TASK STATEMENT:
Copy out the items word for word, from the start of the items up to and including the line containing "Action: [x=375, y=24]". Leave the pictures out of your answer.

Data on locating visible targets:
-------

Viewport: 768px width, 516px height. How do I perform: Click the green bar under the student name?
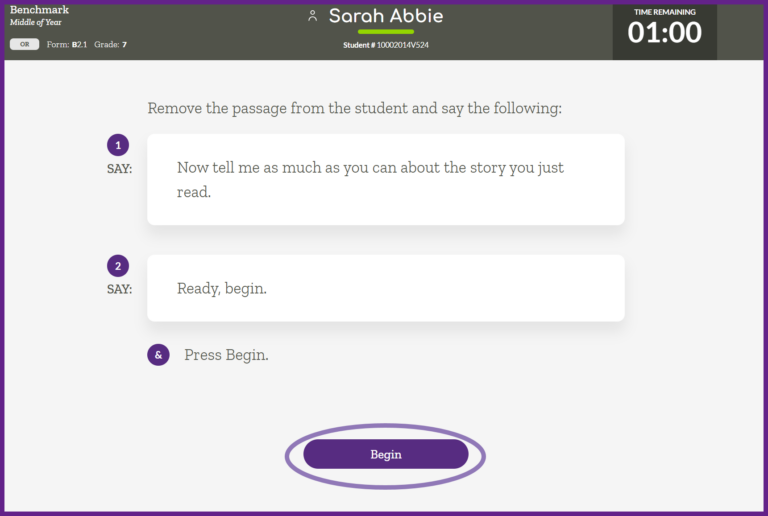385,32
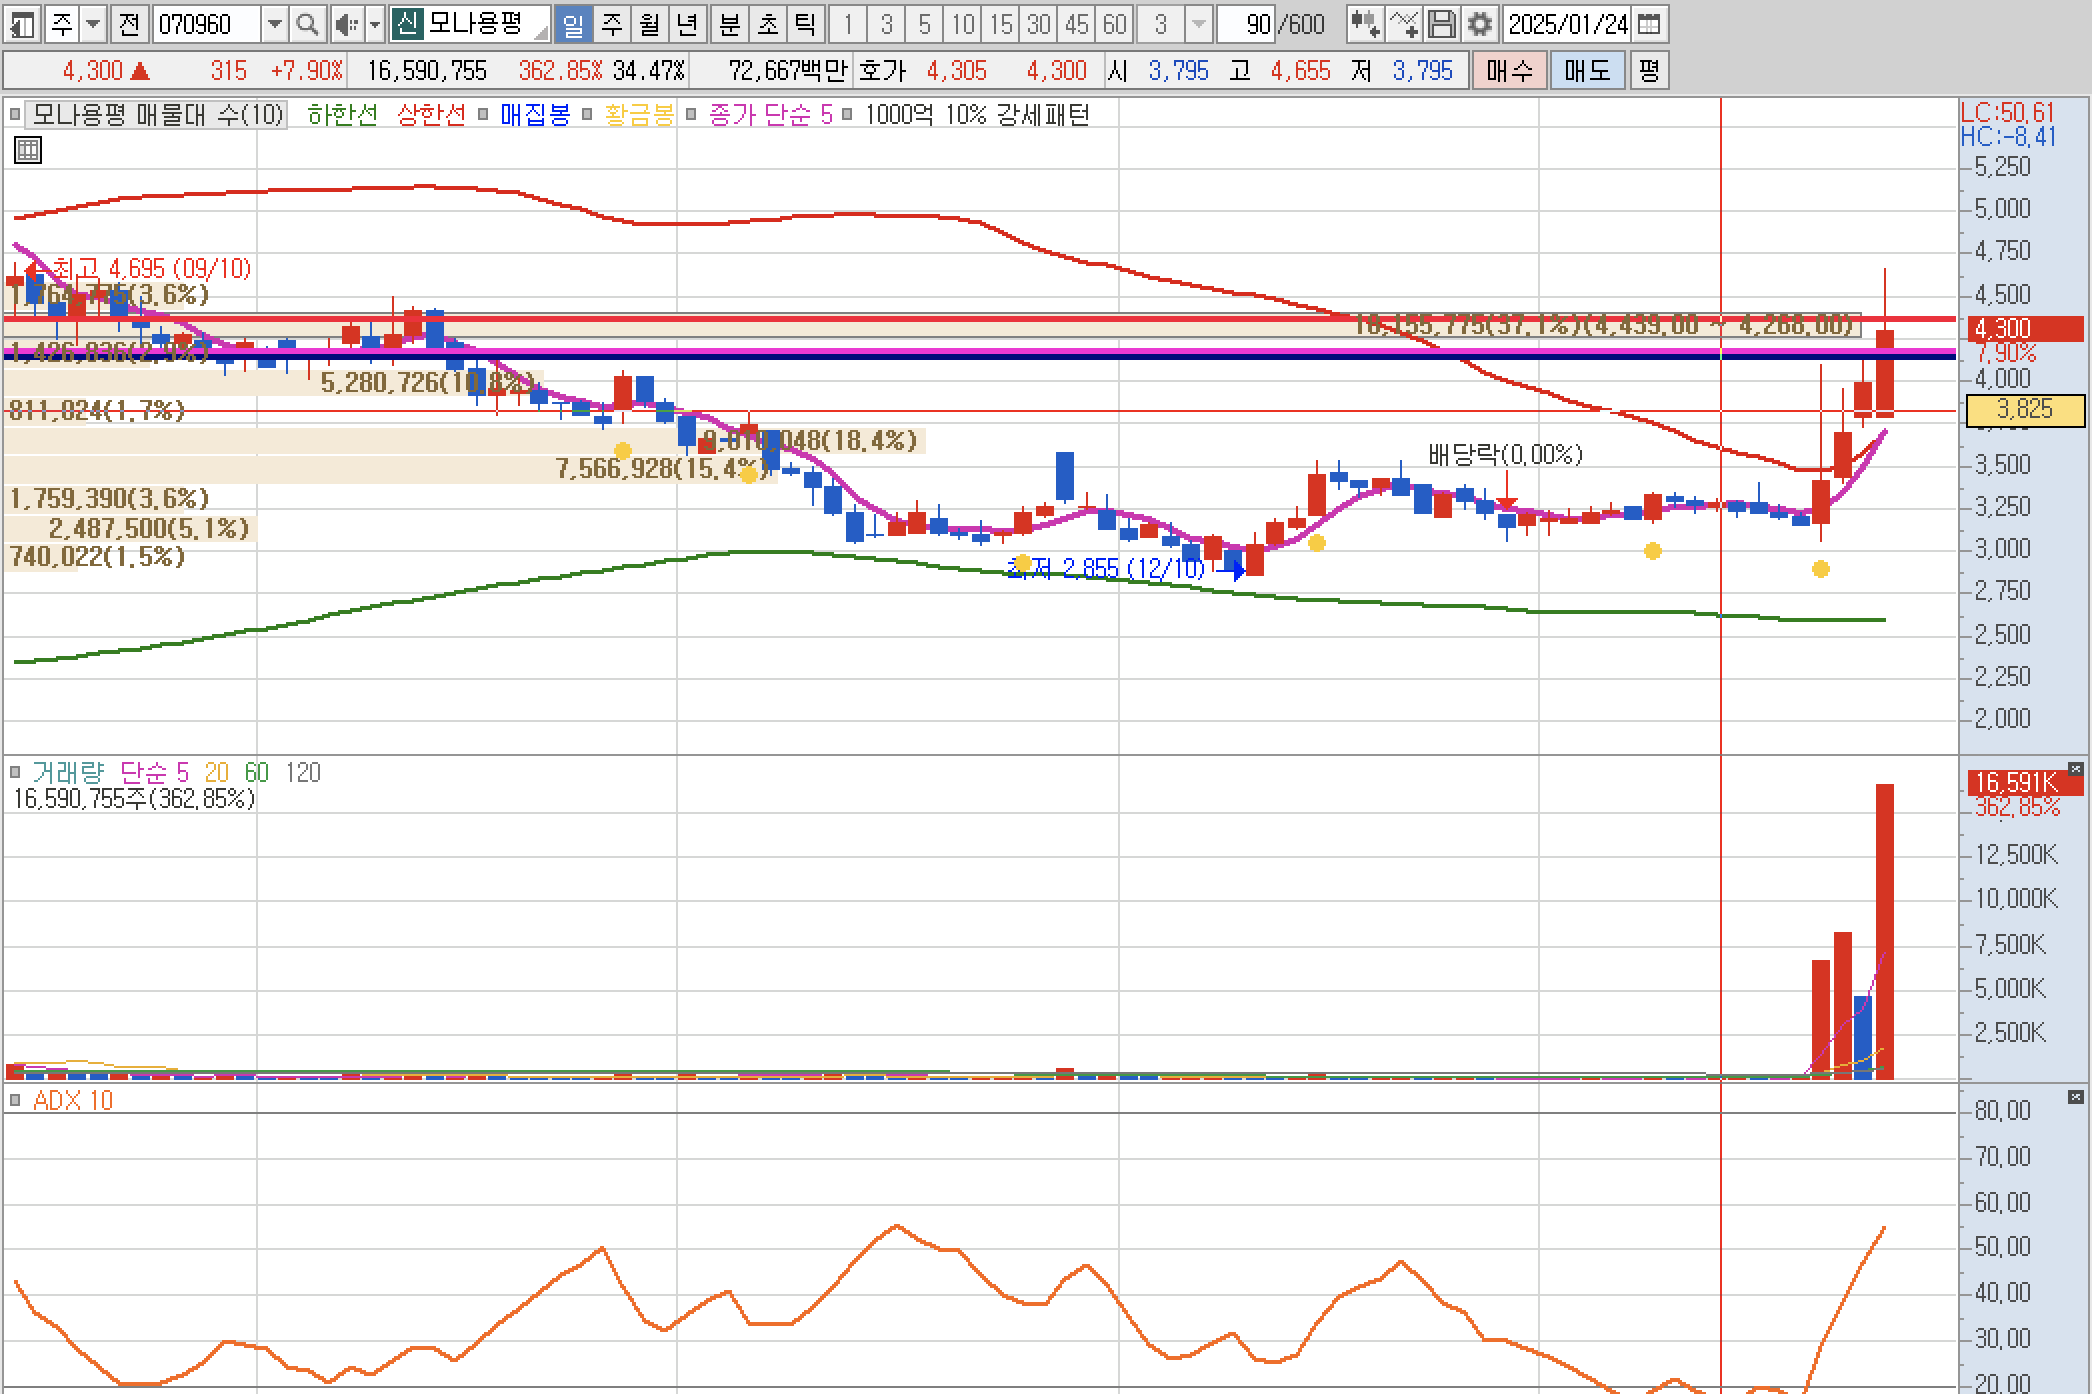The height and width of the screenshot is (1394, 2092).
Task: Open dropdown arrow next to speaker icon
Action: [x=375, y=24]
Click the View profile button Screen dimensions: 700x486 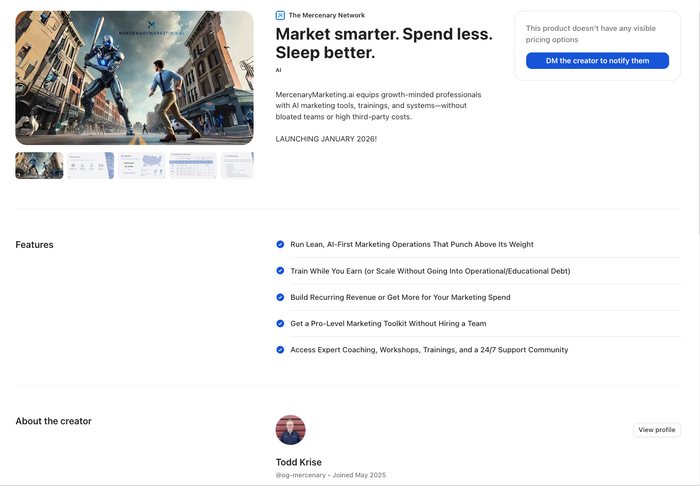[657, 430]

-------

EXERCISE ANSWER:
Viewport: 768px width, 516px height. How do I perform: Click the green bar under the student name?
385,32
The height and width of the screenshot is (1394, 2092).
Task: Open dropdown arrow next to speaker icon
Action: [x=375, y=24]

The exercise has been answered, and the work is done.